From the Orange County Register
Orange County broker Steve Thomas publishes every two weeks a report on the supply of local homes for sale and the share of that inventory that’s distressed properties — foreclosures and short sales. His latest report — as of October 13 — says …
- 3,544 distressed Orange County properties were listed for sale — 35% of the 10,044 listed overall.
- 1,509 new escrows were opened to buy distressed Orange County properties in the past 30 days. That is 52% of the 2,899 new pending sales countywide.
- Thomas calculated “market time” — a cross of supply and new escrows showing how long, theorhetically, it would take to sell inventory. Using that “market time” math, there’s 2.35 months worth of distressed properties on the market vs. 4.68 months worth of non-distrssed homes. So, distressed homes currently sell 2.0 times faster than non-distressed homes.
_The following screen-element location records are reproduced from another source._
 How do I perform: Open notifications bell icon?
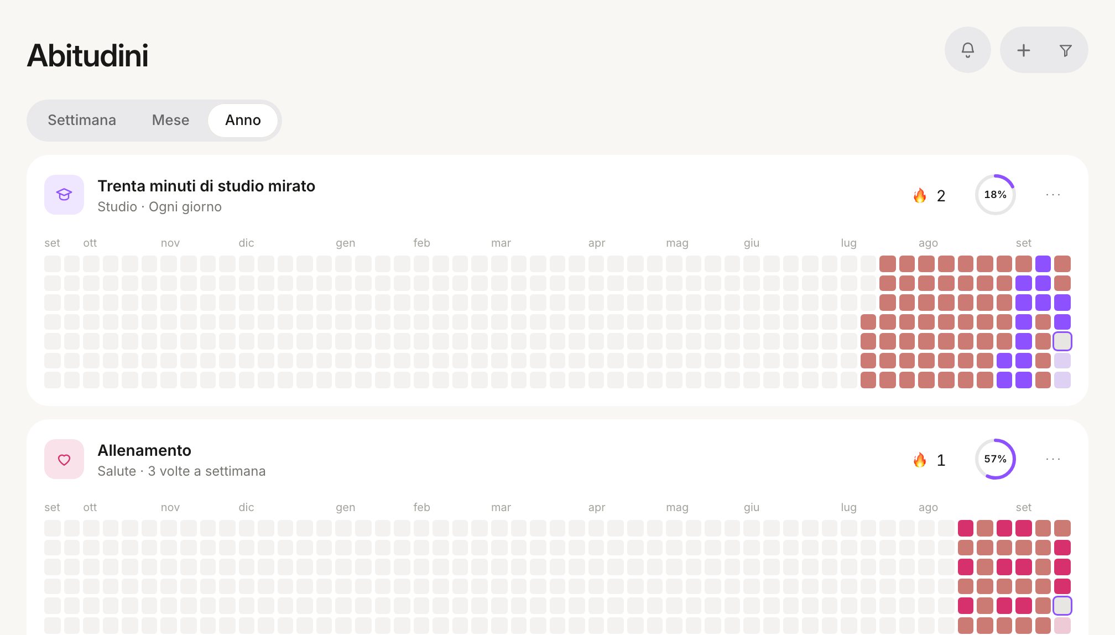pos(967,50)
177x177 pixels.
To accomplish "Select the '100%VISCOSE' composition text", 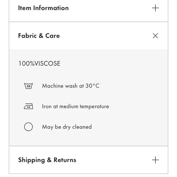I will click(x=39, y=63).
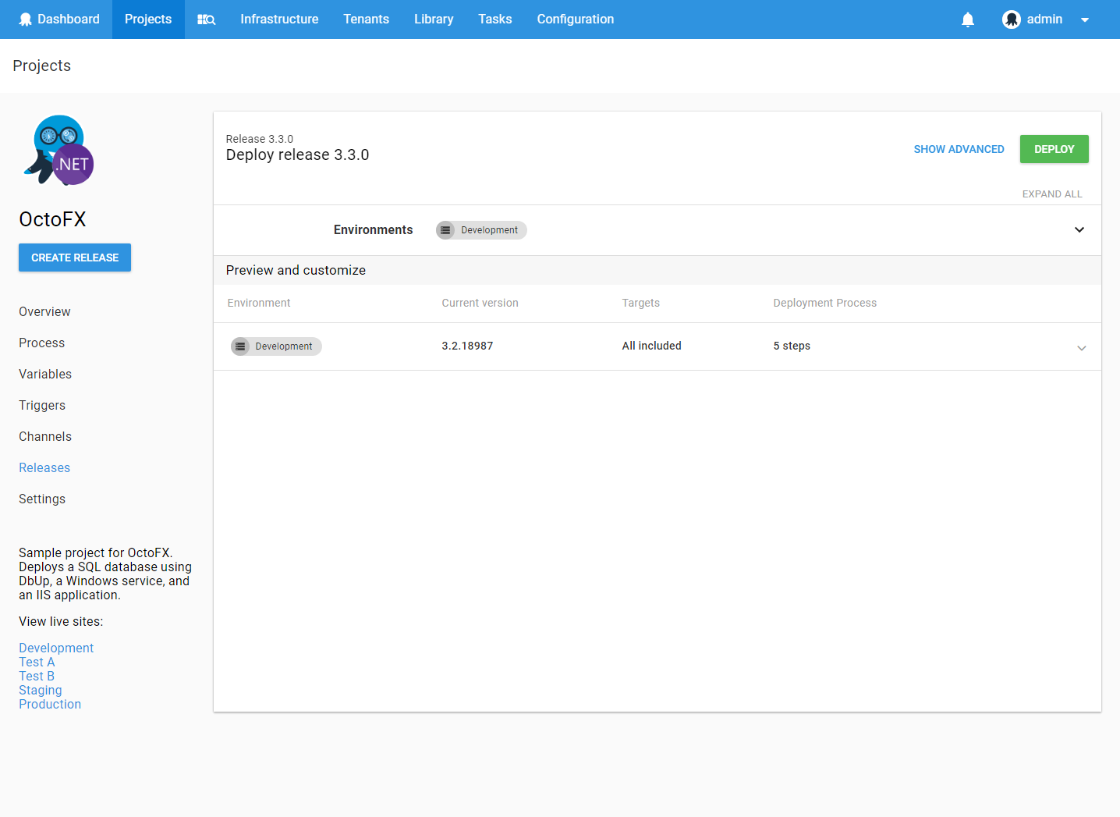Click the DEPLOY button
Screen dimensions: 1120x817
(x=1054, y=149)
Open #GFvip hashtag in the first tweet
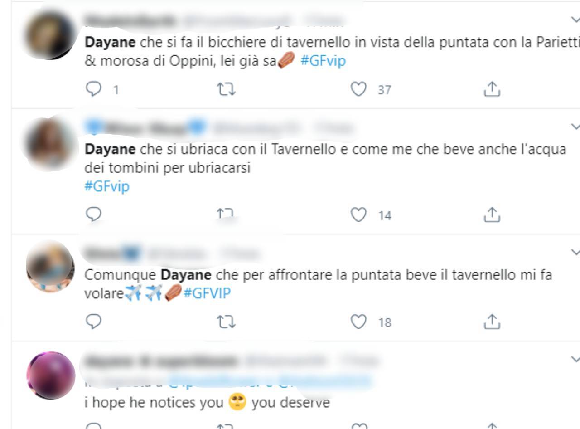 coord(323,61)
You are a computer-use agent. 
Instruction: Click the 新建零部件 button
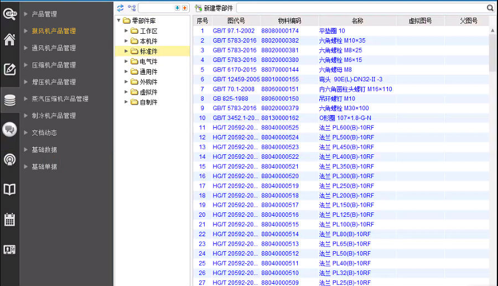pyautogui.click(x=214, y=8)
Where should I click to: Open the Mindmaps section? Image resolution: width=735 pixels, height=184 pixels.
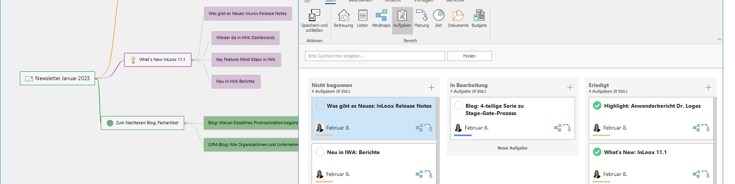[381, 16]
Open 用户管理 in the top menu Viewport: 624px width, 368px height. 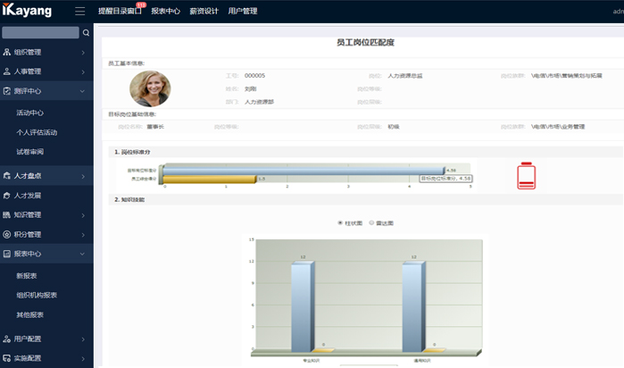[x=242, y=12]
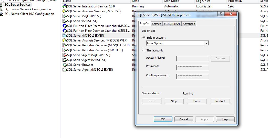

- 20% of the distressed listings were foreclosures being sold by banks.
- 80% of the distressed listings were short sales, homes sold by owners who owe more than the projected sales price.
- 48% of the distressed listings were attached homes; 52% of the distressed listings were detached homes.
- 81 of the listed distressed homes were price above $1 million — 2% of all distressed listings.
- 2,760 of the listed distressed homes were price$500,00 or less — 78% of all distressed listings.
- Chart summarizes trends in Thomas’ report, distressed counts and share of all listings (plus, pending sales and market time — demand divided by inventory.)
Thomas writes: “Since mid-July, the distressed inventory has dropped by 6%. For the remainder of the year, expect the distressed inventory to not change much.”